提供テキスト —
*-*-*

そのような時は何かにすがるように祈ってしまっていたようです。

今の時代でもそうですよね。人生では予測ができない色々なことが起こります。

大昔から人は未来を切り開くために「何か」を心のお守りにしてきたのでしょう。

この記事では日本を象徴する富士山の神霊、木花咲耶姫(コノハナサクヤヒメ)の話と富士山に関係する民話・伝説をご紹介します。

大昔から多くの人に愛されて来た富士山は強い霊力があるとされ、信仰の対象とされて来ました。

平安時代までは頻繁に噴火を繰り返しました。平安時代から中世までは修験の場として繁栄しました。

古事記とか神話に富士山に関連する伝説が残されていて、そこから来ているのか他の地方にもそのような伝説が残されています。

*-*-*

提供データ —
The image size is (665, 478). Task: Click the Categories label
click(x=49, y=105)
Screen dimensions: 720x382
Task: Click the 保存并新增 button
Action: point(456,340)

*-*-*

作業指示 —
1. 富士山についての文章から、「そのような時は何かにすがるように祈ってしまっていたようです。」で始まり「信仰の対象とされて来ました。」で終わる部分を一字一句そのまま抜き出してください。
2. 富士山についての文章によると、平安時代から中世まで、富士山は何の場として繁栄しましたか。
3. 富士山についての文章に出てくる、過去の時代や時期を指す語句をすべて挙げてください。

作業の解答 —
1.
そのような時は何かにすがるように祈ってしまっていたようです。

今の時代でもそうですよね。人生では予測ができない色々なことが起こります。

大昔から人は未来を切り開くために「何か」を心のお守りにしてきたのでしょう。

この記事では日本を象徴する富士山の神霊、木花咲耶姫(コノハナサクヤヒメ)の話と富士山に関係する民話・伝説をご紹介します。

大昔から多くの人に愛されて来た富士山は強い霊力があるとされ、信仰の対象とされて来ました。

2. 修験の場です。

3. 大昔、平安時代、中世